Dataset items
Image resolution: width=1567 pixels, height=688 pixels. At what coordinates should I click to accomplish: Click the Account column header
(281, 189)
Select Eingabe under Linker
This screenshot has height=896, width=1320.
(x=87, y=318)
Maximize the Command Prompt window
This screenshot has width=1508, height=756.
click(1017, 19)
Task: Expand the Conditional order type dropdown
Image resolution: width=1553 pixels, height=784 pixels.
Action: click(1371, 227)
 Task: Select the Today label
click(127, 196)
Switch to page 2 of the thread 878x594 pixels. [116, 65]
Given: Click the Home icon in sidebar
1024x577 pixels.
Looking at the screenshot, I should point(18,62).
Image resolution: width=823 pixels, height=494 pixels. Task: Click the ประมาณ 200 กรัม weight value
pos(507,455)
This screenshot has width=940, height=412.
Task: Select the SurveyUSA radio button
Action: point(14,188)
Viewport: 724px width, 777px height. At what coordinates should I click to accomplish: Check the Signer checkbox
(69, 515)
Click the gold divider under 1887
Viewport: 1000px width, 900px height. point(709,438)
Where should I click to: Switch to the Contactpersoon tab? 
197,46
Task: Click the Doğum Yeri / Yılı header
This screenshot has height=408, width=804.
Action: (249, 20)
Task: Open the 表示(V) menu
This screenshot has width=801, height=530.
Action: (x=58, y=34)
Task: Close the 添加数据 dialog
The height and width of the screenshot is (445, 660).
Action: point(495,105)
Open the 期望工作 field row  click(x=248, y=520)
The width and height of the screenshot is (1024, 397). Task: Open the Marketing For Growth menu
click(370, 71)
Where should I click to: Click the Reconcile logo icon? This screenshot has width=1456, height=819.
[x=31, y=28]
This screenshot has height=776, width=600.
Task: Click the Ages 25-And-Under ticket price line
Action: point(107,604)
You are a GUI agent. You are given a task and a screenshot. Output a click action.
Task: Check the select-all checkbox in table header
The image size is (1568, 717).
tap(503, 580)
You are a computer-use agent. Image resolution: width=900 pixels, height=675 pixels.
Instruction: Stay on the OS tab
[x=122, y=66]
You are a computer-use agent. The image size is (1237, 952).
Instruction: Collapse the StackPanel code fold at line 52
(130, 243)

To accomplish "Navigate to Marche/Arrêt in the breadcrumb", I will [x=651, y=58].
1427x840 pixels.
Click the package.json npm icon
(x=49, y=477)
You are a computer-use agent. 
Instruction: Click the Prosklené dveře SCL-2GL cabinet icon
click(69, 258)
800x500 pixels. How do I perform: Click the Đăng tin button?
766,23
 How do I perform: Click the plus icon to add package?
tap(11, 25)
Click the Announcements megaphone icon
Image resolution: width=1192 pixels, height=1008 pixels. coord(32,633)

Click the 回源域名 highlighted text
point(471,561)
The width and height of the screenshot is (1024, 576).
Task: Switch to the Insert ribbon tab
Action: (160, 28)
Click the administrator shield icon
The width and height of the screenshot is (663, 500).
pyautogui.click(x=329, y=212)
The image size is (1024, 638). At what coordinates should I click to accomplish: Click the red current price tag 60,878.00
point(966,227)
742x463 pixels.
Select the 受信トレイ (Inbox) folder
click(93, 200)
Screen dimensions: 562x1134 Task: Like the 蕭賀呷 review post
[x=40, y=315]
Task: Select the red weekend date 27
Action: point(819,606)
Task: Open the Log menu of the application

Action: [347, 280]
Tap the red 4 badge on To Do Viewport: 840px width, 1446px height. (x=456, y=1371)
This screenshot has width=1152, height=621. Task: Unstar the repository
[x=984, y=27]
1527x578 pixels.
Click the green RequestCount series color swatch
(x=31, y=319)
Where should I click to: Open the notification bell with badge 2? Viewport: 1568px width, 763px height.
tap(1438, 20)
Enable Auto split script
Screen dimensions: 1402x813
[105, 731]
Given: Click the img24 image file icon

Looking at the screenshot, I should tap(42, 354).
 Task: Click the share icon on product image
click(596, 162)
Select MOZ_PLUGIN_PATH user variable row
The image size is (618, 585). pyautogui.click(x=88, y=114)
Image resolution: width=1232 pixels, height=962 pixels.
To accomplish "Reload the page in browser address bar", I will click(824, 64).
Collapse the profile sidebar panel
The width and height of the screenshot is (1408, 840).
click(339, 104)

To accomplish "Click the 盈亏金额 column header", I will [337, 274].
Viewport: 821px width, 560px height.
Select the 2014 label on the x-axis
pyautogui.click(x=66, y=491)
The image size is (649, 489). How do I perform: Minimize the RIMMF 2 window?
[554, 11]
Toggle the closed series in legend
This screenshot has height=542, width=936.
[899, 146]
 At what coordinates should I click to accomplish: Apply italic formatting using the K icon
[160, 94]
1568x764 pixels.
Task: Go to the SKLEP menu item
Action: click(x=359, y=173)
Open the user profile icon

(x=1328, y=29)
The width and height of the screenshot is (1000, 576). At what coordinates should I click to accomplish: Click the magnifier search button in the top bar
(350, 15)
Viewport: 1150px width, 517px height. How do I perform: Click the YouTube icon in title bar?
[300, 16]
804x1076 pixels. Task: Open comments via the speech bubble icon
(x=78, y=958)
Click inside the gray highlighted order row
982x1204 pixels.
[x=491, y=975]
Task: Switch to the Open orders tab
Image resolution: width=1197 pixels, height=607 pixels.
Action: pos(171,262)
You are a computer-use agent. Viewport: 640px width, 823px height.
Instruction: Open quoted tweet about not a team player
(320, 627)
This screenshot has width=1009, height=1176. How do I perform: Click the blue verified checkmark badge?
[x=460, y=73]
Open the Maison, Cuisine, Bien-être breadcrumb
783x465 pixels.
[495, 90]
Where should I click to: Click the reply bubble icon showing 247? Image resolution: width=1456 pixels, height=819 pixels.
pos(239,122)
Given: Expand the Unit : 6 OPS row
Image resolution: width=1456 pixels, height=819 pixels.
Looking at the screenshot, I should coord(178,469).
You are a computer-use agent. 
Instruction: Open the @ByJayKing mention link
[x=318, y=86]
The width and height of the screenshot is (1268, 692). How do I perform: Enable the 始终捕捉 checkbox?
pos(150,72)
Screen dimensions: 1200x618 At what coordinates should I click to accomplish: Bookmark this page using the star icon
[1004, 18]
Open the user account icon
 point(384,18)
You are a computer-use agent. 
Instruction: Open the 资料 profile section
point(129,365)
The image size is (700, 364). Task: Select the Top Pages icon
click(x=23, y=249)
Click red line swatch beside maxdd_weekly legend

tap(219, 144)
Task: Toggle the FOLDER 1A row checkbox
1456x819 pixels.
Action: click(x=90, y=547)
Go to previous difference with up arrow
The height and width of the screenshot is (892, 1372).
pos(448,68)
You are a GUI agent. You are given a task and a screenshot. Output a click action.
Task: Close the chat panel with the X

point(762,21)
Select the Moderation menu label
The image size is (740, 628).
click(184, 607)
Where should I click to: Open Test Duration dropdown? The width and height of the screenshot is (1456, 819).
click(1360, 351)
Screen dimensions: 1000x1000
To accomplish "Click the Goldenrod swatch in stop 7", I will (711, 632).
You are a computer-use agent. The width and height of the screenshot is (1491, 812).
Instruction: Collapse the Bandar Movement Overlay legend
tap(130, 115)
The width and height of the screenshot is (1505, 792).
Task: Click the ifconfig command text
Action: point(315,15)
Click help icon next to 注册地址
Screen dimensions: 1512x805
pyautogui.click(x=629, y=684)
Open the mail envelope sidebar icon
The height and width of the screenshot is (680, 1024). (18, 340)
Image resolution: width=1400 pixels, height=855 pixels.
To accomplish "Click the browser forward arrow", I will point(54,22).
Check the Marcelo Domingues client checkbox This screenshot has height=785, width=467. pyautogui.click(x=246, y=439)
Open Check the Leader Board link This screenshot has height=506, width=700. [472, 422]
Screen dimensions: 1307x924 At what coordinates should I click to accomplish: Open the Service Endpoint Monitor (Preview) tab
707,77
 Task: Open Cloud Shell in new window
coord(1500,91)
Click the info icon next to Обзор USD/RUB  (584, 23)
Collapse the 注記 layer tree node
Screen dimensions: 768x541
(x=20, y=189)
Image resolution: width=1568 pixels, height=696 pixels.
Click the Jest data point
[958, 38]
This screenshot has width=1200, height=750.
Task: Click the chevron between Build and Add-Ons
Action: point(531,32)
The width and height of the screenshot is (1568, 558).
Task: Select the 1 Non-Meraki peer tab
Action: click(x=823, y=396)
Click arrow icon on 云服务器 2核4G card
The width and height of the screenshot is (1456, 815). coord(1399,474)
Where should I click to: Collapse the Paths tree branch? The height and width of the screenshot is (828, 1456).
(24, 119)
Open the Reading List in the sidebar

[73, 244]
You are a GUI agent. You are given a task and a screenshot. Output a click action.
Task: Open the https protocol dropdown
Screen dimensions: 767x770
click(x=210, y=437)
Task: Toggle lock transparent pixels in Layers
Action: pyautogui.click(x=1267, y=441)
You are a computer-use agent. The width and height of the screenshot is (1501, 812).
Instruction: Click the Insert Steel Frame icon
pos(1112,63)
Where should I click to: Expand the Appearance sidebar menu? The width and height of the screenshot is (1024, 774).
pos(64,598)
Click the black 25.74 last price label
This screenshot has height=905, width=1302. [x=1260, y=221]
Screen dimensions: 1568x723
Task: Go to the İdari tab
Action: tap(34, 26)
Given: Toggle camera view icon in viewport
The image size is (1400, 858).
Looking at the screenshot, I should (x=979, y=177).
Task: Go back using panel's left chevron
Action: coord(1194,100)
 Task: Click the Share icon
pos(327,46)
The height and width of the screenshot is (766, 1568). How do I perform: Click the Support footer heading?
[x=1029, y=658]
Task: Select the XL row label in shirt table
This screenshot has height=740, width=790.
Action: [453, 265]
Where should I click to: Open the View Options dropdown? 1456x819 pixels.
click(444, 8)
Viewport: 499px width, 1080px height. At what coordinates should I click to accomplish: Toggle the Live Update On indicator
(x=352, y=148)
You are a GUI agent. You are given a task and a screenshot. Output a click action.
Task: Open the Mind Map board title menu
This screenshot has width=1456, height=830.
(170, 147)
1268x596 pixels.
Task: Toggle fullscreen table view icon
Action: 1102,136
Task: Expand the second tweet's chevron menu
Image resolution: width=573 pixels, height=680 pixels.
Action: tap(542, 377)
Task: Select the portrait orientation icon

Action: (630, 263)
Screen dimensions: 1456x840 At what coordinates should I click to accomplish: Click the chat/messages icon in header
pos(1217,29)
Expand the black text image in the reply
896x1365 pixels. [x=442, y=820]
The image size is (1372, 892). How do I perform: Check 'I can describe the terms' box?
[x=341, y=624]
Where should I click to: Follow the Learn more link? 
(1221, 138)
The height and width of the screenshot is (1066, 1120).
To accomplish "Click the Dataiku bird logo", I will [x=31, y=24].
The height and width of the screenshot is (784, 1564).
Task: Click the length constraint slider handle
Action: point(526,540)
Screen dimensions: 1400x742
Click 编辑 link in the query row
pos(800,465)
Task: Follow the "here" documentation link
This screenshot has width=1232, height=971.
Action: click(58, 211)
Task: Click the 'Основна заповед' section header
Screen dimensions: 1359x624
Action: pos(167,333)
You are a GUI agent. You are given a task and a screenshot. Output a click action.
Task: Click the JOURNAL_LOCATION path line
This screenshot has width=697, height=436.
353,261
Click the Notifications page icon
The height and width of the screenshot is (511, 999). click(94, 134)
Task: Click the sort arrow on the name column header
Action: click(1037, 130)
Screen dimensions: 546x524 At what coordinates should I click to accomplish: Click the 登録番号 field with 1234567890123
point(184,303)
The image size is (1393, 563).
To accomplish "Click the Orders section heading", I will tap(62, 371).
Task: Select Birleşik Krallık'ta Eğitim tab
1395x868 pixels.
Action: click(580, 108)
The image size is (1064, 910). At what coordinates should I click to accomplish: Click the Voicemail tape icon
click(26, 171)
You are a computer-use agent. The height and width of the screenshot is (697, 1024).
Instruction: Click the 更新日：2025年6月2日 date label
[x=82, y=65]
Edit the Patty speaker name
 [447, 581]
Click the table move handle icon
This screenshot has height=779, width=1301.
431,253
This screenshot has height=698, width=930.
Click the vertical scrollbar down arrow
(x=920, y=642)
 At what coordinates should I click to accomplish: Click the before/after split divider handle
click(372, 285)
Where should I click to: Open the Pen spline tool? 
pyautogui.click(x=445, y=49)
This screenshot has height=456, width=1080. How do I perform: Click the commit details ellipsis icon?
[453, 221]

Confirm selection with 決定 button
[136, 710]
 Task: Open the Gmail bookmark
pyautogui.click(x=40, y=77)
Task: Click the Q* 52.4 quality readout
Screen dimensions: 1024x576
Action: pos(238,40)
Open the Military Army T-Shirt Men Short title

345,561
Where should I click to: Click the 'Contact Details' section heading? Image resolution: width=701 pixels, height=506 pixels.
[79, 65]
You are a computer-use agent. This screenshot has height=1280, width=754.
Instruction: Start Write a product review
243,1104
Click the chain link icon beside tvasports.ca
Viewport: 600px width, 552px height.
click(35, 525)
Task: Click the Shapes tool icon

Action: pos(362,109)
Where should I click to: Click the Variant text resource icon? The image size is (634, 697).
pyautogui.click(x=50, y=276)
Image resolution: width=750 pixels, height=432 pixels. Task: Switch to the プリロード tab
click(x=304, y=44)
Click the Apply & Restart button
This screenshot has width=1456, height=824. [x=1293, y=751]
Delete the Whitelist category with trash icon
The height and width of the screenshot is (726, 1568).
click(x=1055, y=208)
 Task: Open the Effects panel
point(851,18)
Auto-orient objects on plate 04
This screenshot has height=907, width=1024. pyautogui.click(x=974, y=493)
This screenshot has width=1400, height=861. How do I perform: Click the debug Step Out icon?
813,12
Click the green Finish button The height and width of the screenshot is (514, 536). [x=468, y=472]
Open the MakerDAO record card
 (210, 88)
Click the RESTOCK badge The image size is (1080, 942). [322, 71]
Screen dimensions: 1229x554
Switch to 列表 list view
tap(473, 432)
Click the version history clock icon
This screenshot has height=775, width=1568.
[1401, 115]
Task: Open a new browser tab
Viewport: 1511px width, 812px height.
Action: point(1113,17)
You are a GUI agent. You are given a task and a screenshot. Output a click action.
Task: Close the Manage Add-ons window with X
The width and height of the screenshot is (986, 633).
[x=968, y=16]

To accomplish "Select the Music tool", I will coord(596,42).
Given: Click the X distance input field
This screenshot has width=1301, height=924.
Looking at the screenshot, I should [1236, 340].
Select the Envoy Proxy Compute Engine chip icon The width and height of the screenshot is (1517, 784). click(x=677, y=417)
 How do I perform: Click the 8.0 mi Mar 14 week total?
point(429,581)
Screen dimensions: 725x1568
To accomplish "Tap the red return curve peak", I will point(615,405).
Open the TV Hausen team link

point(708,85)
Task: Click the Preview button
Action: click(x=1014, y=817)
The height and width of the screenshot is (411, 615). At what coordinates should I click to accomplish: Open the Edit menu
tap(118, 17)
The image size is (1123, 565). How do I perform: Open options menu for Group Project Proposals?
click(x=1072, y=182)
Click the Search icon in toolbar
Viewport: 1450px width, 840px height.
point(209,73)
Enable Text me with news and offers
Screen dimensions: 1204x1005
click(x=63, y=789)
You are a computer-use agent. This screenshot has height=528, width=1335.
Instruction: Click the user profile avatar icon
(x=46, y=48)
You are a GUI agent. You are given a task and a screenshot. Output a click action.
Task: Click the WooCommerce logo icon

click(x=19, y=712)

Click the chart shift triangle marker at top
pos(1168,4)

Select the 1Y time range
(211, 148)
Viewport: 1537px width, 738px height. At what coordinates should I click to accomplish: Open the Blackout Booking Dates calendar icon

- _EXERCISE PROMPT_
Copy, character for character, the part of the data above that opens with the line containing "The image size is (1024, 638)." and closes with the line containing "Action: point(819,606)", including both of those lines.

- _OUTPUT_
The image size is (1024, 638). At what coordinates should I click to accomplish: Click the red current price tag 60,878.00
point(966,227)
742x463 pixels.
Select the 受信トレイ (Inbox) folder
click(93, 200)
Screen dimensions: 562x1134 Task: Like the 蕭賀呷 review post
[x=40, y=315]
Task: Select the red weekend date 27
Action: point(819,606)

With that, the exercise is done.